Jiro Heir Says Women Can't Be Sushi Chefs, Because Of Hormones

Making sushi, especially the way chefs do it at Jiro Ono's famous Sukiyabashi Jiro restaurant, is a fastidious and labor-intensive process. But for all the training and practice and care that goes into it, chefs still make the sushi using just their hands, so it is surprising to hear that Jiro's son and heir, Yoshikazu Ono, says women can't be sushi chefs because their menstruation will mess up the fish.

Business Insider's April Walloga says she was working on a story about the paucity of female sushi chefs when she discovered a bewildering quote by Yoshikazu Ono explaining why there were no female chefs or apprentices at his father's famed sushi restaurant.

"The reason is because women menstruate," Yoshikazu Ono reportedly said in 2011. "To be a professional means to have a steady taste in your food, but because of the menstrual cycle, women have an imbalance in their taste, and that's why women can't be sushi chefs."

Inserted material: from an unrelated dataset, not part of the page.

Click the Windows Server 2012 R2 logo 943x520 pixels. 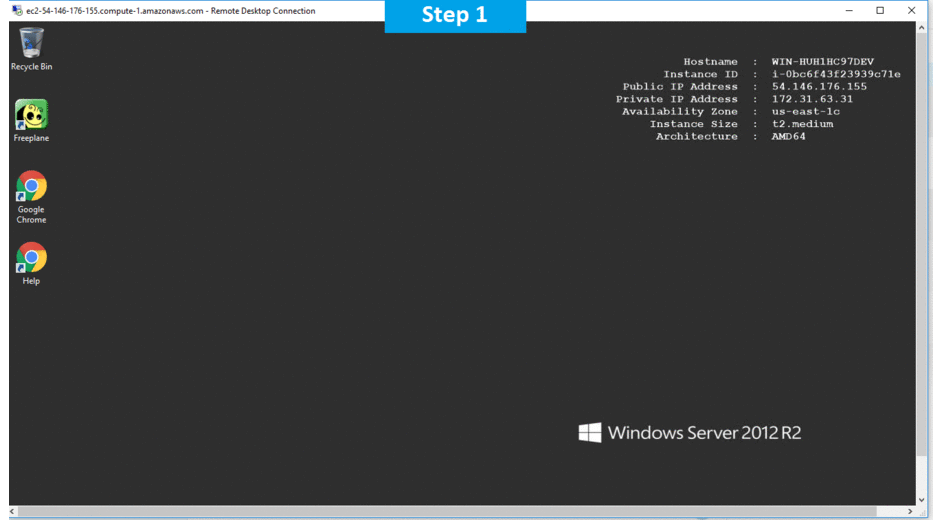pyautogui.click(x=689, y=432)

If Yoshikazu Ono's logic were true, that would presumably mean that women could not be good chefs at all, what with their careening hormones and unbalanced palates. Obviously there are a number of exceptional female chefs in the world whose very existence disproves his weird old theory. If there are no female chefs at Sukiyabashi Jiro, it is presumably because they did not hire any, not because women have an innate, sushi-ruining menstrual cycle.